Results and Discussion
Velocity impact in heat pipe
According to my third research objective, the analysis conducted to test the thermal characteristics of heat pipe Figure 2.5. The velocity rate at 100 m/s has resulted as per Figure 2.6 below. From observation, I noticed that concentration of heat is high at the bottom surface known as Evaporation section. The simulation result at vapour phase path is reddish contour at evaporation section and finally changes into blue at the condensing section.
Therefore, it's understood that the velocity applied at the bottom vapour phase path increased the pressure of hot air at the evaporation section and performs the heat distribution slowly from evaporation stage to medium cooled stage at adiabatic section which is green contour and finally to blue contour at condensing section.
Finally, the blue contour states that the hot fluid has become cold as per the role of heat pipe Figure 2.5 and Figure 2.6.
Pressure impact in heat pipe
As per observation from Figure 2.7, the overall pressure contour concludes that, the heat is uniformly distributed. Because the contour at evaporation section is green and slowly turns, light blue at adiabatic section and finally becomes dark blue contour at the condensing section.
As the surface area of container is larger compared to vapour phase path, the air particles collides smoothly. This shows the atmosphere is warm at the interior surface of container even though the vapour path is still hot.

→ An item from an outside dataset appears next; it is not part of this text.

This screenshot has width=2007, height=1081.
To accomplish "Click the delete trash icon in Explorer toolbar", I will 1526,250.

As the pressure level is not harmful, it prevents the structure from cracking or fractured Figure 2.7.
Temperature distribution in heat pipe
According to temperature distribution analysis in Figure 2.8, the heat pipe has successfully transferred the hot vapour to condensed fluid. The statement a thin walled pipe with an internal wick structure allows boiling and condensing to occur within the pipe resulting in heat transfer from the hot end to the cooled end proved again in this simulation [2,5].

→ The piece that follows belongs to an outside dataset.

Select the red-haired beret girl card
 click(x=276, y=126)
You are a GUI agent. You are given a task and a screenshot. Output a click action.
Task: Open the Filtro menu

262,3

The distribution of heat is smooth as witnessed clearly. It shows the vapour phase path carries good thermal conductivity, which results in good thermal efficiency.
The adiabatic process turns successful, by compressing the heat at adiabatic section and convert it to condensed air turned fluid. Aluminium material been a right choice for the pipe construction due to prove its tendency to withstand the applied temperatures from 100 ℃/373 K until 300 ℃/573 K.

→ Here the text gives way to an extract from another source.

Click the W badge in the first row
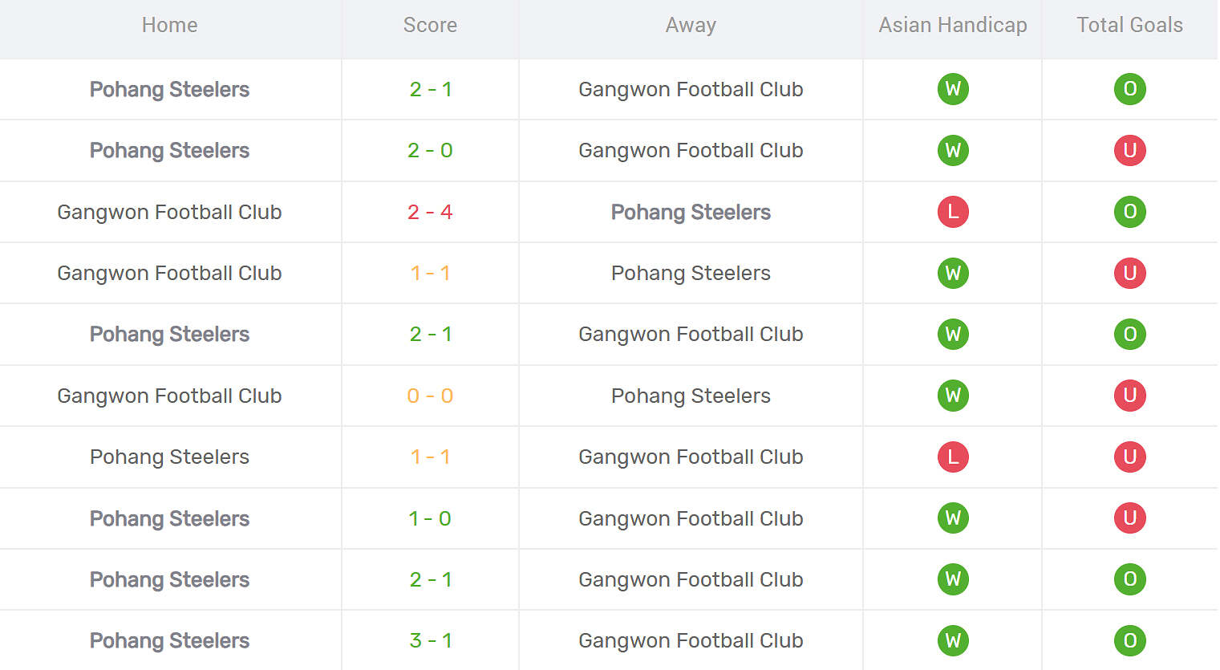1220x670 pixels. click(953, 89)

Predominantly, I would confidently mention that the research objectives achieved without any technical flaw. Computational Fluid Dynamics (CFD) method to conduct Finite Element Analysis turned successful. Results obtained for optimized heat pipe are according to standard specifications and parameters. Through the results, I witnessed that the tendency of physical properties such as Temperature, Pressure and Velocity precisely evaluated in numerical values using CFD method. The references in literature reviews helped more in conducting the methodology. The output of simulations proved that CFD simulations are unique and reliable to explain the performance of prototypes applies thermodynamics theories and applications.
To conclude my research, I endorse that heat pipe is unique invention to learn thermal characteristics of a heat transfer mechanisms. The effect of core elements during heat transfer such as conduction, convection and condensation are well investigative, through simulations of heat pipe under different conditions. These measures provides more advantages to improve the sustainability of a heat pipes in future with more added features.